§ **Try it**
In the entries that follow, how many lines contain the word "screenshot"? Answer with the number only.
* * *
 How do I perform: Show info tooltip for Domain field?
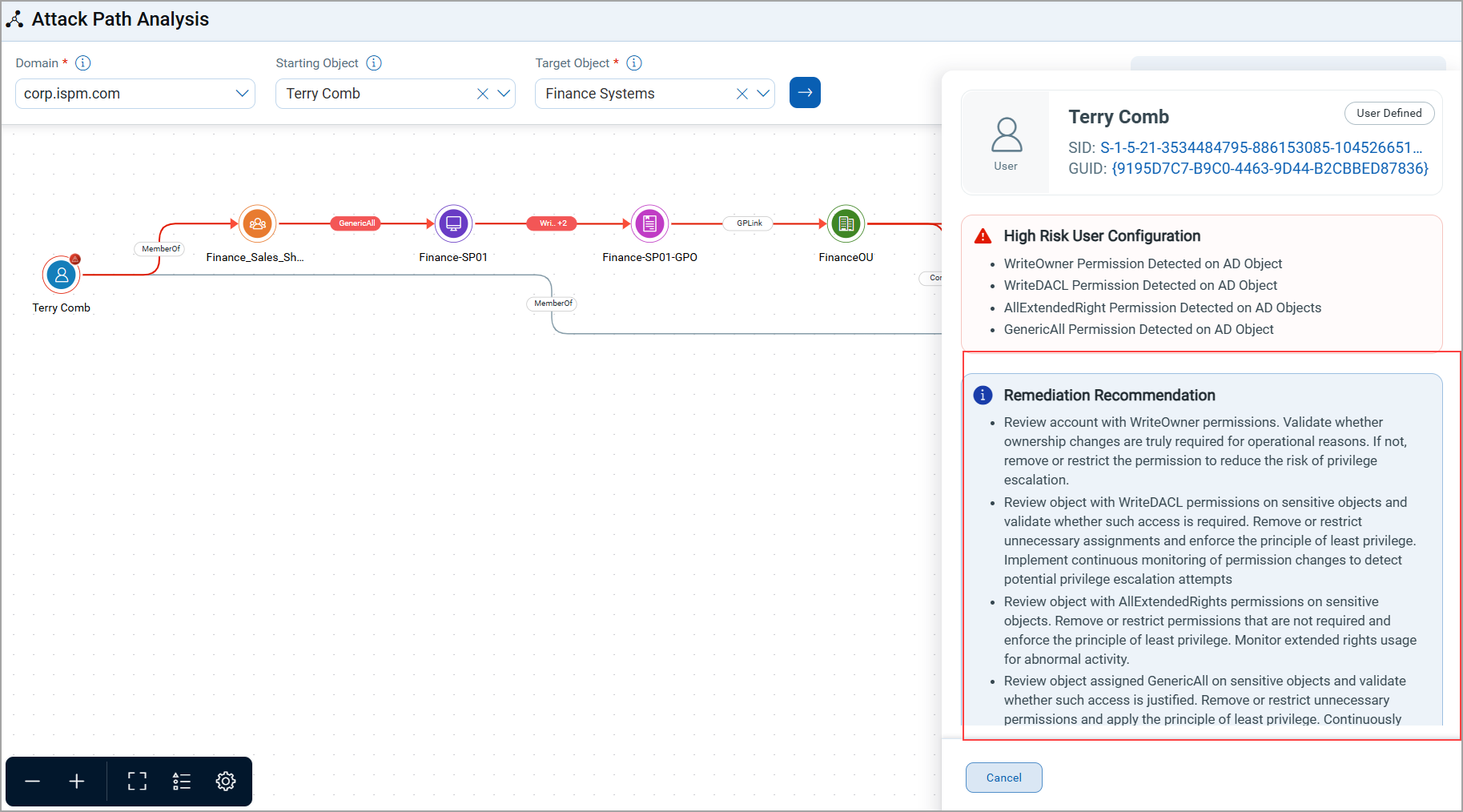(83, 63)
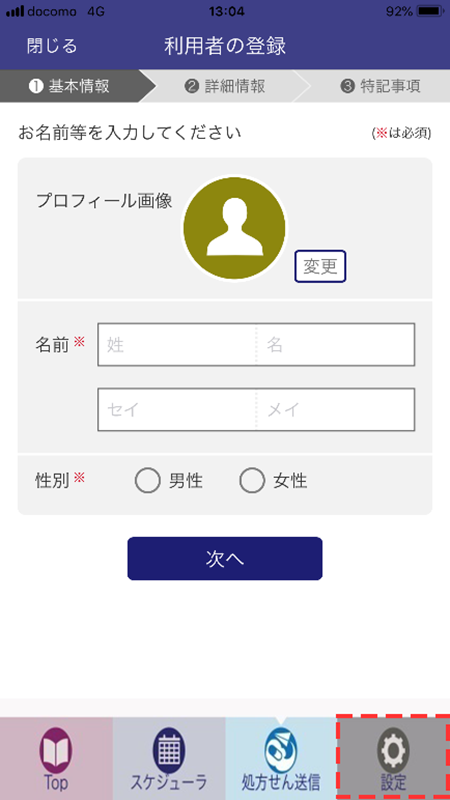Click the 次へ button
450x800 pixels.
pos(225,559)
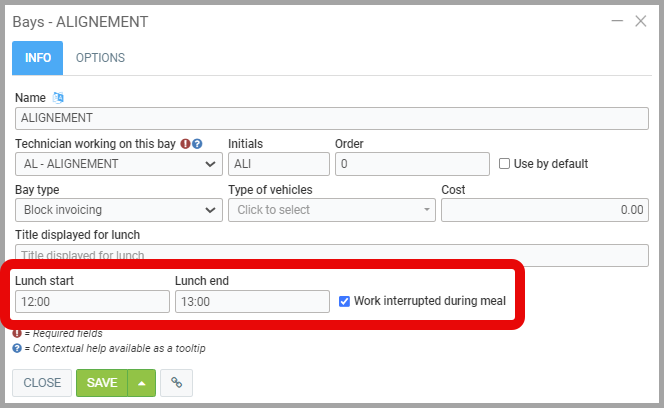
Task: Click the green Save button
Action: [x=102, y=383]
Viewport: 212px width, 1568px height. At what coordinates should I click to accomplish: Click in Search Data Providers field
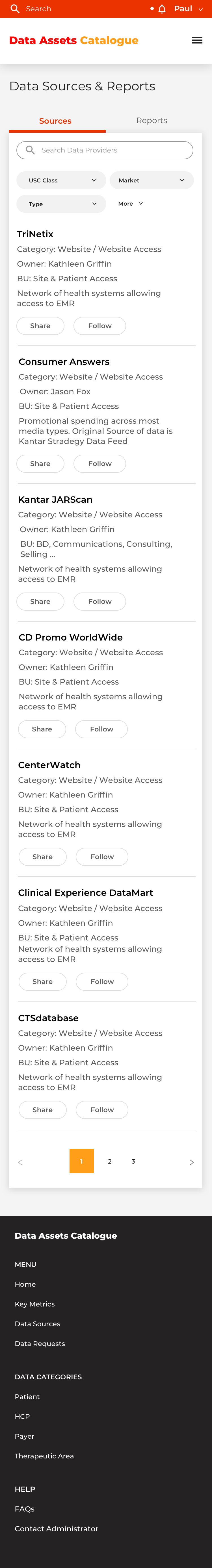click(105, 150)

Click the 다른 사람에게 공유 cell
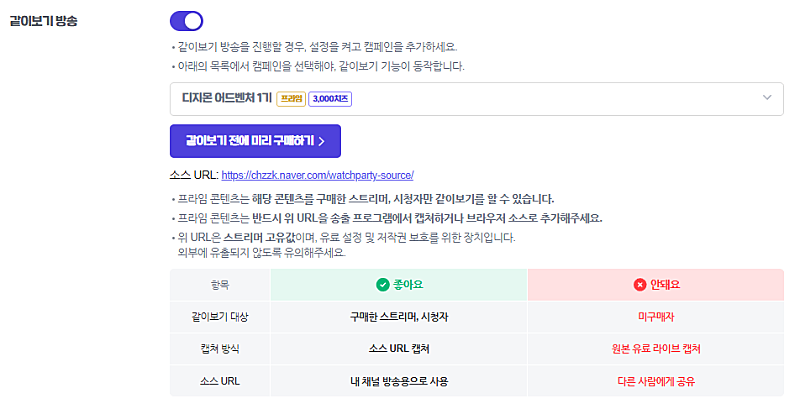click(656, 381)
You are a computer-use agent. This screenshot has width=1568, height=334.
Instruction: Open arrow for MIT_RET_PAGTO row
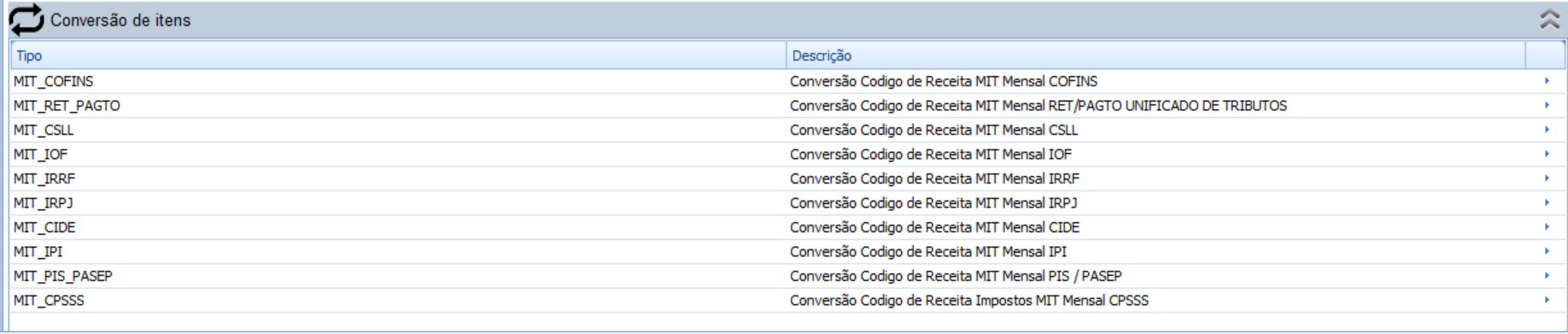click(1546, 105)
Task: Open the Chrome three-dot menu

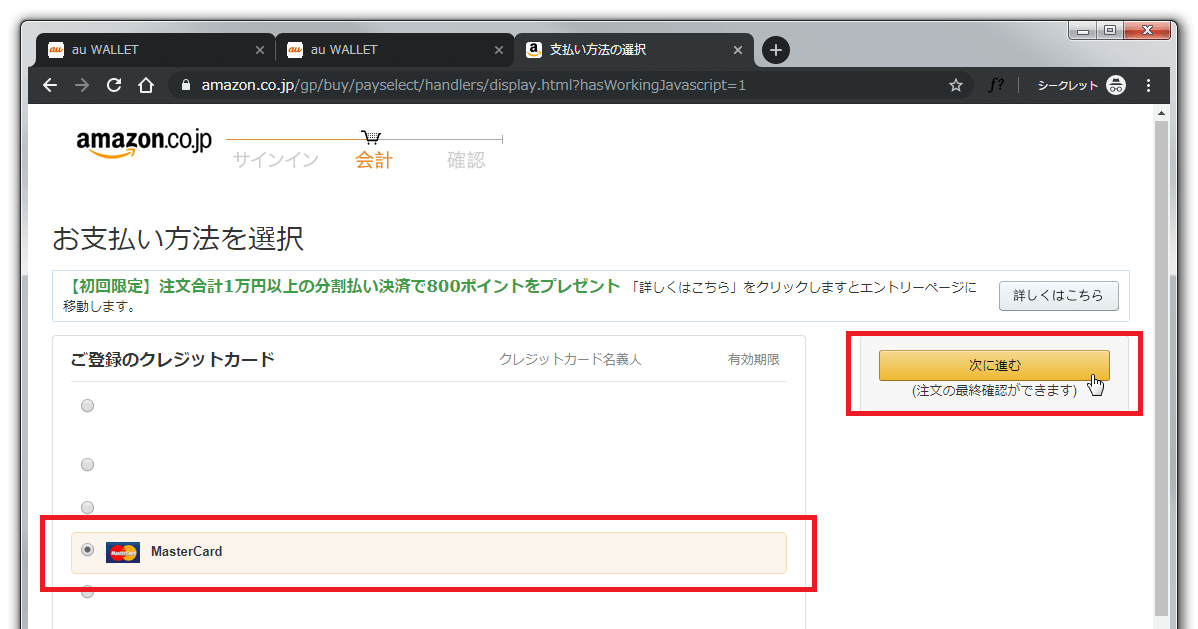Action: click(1148, 86)
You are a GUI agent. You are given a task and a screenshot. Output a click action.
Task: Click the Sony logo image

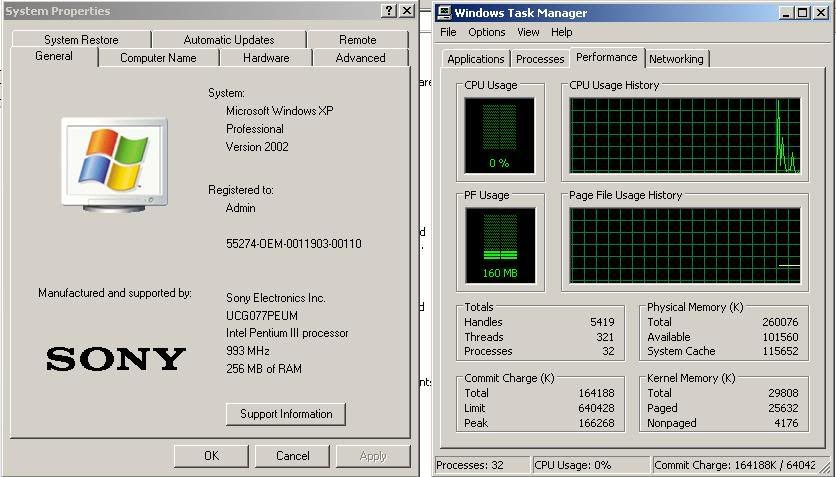tap(116, 359)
* * *
§ **Answer to this task**
2